DOCUMENT TEXT:
------------------------
That statement is simply not true.  The institution of marriage is much older than Christianity. 

The institution of marriage does not depend on Christianity, nor did it depend on Christianity in most of the world at any time in history.  People were married without ever hearing of christianity, or even of the Abrahamic god. 

The only reasons that it was associated with christianity in Europe from the early middle ages on, are that

(1)  Where the only folks who kept written records were christian priests, it was useful for everyone to have such a record made, because marriage is pretty much about "who gets Daddy's stuff when he dies", and

(2) The Christian church took over as much as it could from pre-existing arrangements and customs while it stamped out preexisting religions. Which had only barely started by Arthurian times, indeed even after 1000 AD there was still anti-pagan crusading in Europe.   For an example of this takeover of customs: Why is Christmas celebrated near the beginning of astronomical winter when the surrounding folklore includes  new lambs?  Hint: There was a  very widespread "pagan" solstice celebration.
------------------------
RECORDS:

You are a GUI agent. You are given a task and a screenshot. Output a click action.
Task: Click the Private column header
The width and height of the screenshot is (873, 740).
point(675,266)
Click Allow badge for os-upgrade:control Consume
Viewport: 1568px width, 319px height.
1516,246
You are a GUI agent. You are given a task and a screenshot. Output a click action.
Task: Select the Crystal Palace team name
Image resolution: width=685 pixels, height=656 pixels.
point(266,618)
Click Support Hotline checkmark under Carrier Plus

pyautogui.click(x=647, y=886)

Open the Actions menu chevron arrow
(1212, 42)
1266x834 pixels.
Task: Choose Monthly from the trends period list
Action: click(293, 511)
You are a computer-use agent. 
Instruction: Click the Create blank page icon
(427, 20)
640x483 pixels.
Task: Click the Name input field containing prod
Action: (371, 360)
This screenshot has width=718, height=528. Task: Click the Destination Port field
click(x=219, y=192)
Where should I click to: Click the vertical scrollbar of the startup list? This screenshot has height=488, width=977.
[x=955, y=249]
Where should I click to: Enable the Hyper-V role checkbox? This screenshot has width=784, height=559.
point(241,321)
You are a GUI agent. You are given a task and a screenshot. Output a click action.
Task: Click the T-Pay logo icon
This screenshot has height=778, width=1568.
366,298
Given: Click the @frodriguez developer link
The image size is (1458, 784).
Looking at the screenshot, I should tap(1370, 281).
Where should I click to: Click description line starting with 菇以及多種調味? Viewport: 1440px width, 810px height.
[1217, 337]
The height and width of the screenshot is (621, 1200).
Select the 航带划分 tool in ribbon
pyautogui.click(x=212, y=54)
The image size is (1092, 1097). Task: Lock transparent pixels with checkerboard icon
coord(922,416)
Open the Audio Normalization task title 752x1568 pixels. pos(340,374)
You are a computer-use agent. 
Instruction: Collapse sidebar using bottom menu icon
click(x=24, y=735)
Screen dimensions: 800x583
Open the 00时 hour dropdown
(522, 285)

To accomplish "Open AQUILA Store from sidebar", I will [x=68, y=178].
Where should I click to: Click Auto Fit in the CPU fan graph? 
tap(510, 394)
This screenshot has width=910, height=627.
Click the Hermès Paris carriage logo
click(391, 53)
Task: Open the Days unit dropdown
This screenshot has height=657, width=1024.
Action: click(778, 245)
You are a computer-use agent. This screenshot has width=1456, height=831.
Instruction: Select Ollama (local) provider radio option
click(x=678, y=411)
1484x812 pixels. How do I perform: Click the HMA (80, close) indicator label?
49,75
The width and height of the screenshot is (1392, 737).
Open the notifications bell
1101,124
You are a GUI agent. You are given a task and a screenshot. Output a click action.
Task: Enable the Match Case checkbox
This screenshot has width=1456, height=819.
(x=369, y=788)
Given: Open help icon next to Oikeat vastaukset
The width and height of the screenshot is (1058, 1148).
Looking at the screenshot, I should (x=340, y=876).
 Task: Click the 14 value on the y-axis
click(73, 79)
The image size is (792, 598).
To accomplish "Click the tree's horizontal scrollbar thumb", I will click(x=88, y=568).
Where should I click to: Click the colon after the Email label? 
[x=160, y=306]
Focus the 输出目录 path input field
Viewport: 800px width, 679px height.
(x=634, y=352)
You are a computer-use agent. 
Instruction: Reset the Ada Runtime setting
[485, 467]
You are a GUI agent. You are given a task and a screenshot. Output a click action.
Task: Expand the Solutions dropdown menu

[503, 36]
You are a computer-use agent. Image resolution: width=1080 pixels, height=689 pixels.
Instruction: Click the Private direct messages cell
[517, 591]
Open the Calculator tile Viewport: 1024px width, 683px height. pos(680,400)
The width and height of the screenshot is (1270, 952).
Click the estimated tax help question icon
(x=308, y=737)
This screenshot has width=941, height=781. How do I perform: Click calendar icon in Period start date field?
------------------------
REQUIRED WORK:
1 – According to the marriage post, who were the only folks keeping written records?
2 – Filter the entries to every line that contains the string "menu". Case counts.
The marriage post and the entries come from unrelated sources.

TASK RESULTS:
1 – Christian priests.

2 –
Open the Actions menu chevron arrow
Instruction: Collapse sidebar using bottom menu icon
Task: Expand the Solutions dropdown menu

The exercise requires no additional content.